WORK ITEM:
Copy exactly the lines from the start of the data below through the one that carries "Show the 214", and only those.

SUPPLIED INFORMATION:
● ● ● ● ● ● ●

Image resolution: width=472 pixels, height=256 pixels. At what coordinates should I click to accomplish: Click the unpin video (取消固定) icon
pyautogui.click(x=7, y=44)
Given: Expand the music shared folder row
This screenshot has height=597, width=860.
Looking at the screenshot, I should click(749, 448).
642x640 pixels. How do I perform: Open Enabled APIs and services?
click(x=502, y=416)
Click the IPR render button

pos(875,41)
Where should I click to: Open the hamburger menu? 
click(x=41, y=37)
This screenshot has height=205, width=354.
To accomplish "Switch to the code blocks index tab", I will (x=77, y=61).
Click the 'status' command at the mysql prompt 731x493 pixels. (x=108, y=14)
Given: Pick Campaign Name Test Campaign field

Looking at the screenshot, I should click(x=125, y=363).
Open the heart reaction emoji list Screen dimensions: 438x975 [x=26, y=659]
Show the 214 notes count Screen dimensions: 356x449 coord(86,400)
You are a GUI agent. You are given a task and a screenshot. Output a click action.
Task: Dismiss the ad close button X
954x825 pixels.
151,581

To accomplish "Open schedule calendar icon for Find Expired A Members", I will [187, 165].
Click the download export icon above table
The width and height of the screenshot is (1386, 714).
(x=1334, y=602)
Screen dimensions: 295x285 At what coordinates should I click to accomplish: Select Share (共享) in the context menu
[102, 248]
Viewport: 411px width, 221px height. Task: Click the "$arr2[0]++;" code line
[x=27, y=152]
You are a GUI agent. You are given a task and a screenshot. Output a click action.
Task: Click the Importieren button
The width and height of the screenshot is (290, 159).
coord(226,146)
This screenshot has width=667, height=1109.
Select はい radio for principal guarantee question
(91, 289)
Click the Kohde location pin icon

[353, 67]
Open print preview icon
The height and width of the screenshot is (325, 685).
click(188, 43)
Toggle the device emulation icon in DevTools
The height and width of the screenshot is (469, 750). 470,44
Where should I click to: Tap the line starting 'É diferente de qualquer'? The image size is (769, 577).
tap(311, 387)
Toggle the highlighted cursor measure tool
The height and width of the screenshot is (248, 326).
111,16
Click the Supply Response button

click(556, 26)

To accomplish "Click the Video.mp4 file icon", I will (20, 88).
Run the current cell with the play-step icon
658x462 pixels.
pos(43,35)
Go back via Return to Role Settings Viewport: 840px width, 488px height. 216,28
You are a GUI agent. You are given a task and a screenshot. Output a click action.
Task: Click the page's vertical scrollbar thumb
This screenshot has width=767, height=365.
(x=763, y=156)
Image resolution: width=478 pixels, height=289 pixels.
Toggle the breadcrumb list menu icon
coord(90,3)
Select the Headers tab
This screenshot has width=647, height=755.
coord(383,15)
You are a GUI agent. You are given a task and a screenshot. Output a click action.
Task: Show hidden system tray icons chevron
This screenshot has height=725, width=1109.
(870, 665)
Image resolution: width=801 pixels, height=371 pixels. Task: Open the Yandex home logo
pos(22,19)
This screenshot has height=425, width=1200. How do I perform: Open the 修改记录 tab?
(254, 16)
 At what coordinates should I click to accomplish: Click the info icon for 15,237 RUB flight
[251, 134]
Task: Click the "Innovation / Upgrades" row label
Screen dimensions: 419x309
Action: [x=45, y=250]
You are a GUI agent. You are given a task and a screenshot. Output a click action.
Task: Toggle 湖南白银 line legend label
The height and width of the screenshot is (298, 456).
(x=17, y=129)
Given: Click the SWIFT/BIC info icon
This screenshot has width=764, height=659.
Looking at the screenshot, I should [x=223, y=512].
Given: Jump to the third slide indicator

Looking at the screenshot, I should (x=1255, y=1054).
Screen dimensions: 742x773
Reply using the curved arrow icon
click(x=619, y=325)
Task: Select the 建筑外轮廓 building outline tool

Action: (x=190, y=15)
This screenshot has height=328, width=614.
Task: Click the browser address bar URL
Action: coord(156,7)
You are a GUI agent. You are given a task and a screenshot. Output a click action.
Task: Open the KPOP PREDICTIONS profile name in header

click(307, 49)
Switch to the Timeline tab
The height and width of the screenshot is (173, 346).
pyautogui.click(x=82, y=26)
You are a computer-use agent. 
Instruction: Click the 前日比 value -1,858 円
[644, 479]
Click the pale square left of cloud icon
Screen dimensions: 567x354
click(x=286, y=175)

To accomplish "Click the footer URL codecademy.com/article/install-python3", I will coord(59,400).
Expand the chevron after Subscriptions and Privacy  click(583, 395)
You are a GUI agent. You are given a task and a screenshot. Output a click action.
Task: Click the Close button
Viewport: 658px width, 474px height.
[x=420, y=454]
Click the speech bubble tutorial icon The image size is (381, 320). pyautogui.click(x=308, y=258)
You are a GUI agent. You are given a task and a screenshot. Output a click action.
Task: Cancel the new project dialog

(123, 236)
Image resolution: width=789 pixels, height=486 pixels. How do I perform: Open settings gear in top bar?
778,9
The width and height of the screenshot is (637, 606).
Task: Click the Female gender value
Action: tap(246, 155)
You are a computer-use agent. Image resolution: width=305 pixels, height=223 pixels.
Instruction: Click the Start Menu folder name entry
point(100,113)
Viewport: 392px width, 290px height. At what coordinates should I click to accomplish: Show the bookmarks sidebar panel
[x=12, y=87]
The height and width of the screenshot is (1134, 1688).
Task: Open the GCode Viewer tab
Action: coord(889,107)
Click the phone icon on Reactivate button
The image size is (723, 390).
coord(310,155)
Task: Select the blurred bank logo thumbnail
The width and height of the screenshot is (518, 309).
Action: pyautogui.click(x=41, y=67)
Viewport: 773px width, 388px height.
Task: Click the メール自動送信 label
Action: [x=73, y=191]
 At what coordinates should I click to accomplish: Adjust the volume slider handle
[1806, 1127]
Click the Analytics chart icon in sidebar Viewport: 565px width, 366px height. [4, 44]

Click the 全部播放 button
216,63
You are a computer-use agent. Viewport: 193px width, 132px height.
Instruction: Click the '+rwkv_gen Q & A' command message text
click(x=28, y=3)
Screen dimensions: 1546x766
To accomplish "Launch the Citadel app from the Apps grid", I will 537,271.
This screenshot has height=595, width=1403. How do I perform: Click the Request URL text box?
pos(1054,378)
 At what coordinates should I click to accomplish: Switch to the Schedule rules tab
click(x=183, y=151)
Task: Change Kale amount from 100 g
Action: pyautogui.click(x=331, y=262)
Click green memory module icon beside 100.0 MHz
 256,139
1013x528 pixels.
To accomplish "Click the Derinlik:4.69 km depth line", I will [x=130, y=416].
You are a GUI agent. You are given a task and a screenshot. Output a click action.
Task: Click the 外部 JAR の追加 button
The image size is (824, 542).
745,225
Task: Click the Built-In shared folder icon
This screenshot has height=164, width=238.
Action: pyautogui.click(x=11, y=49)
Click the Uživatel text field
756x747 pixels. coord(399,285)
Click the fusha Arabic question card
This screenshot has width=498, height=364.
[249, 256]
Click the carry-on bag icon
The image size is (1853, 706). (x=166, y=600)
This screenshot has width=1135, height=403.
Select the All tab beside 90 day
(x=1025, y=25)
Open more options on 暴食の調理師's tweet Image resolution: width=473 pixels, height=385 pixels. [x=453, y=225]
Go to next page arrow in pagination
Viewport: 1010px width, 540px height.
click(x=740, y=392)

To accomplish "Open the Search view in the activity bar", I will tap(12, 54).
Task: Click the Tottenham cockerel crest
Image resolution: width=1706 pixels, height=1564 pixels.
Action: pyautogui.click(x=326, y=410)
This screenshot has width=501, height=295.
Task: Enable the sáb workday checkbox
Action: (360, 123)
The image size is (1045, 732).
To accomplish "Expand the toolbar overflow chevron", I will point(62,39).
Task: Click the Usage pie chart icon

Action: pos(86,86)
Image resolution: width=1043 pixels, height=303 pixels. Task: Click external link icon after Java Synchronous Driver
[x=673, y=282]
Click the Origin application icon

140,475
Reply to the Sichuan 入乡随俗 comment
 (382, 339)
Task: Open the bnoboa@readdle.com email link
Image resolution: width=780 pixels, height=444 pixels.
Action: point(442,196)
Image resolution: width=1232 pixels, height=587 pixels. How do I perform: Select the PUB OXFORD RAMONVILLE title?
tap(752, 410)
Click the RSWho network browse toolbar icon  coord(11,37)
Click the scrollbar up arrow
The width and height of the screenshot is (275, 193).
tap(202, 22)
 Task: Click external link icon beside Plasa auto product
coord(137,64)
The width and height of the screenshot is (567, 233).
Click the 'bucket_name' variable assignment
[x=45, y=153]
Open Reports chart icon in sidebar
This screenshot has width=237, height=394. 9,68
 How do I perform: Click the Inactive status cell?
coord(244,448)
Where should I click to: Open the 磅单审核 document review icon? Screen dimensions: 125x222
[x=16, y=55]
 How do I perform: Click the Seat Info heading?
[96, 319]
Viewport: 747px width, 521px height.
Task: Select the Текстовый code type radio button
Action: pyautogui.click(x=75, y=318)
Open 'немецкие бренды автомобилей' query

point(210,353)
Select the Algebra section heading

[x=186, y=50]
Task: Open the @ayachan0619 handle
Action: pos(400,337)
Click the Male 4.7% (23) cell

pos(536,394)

● ● ● ● ● ● ●

PROBLEM SOLUTION:
Image resolution: width=472 pixels, height=256 pixels. At what coordinates should I click to accomplish: Click the unpin video (取消固定) icon
pyautogui.click(x=7, y=44)
Given: Expand the music shared folder row
This screenshot has height=597, width=860.
Looking at the screenshot, I should click(749, 448).
642x640 pixels. How do I perform: Open Enabled APIs and services?
click(x=502, y=416)
Click the IPR render button

pos(875,41)
Where should I click to: Open the hamburger menu? 
click(x=41, y=37)
This screenshot has height=205, width=354.
To accomplish "Switch to the code blocks index tab", I will (x=77, y=61).
Click the 'status' command at the mysql prompt 731x493 pixels. (x=108, y=14)
Given: Pick Campaign Name Test Campaign field

Looking at the screenshot, I should click(x=125, y=363).
Open the heart reaction emoji list Screen dimensions: 438x975 [x=26, y=659]
Show the 214 notes count Screen dimensions: 356x449 coord(86,400)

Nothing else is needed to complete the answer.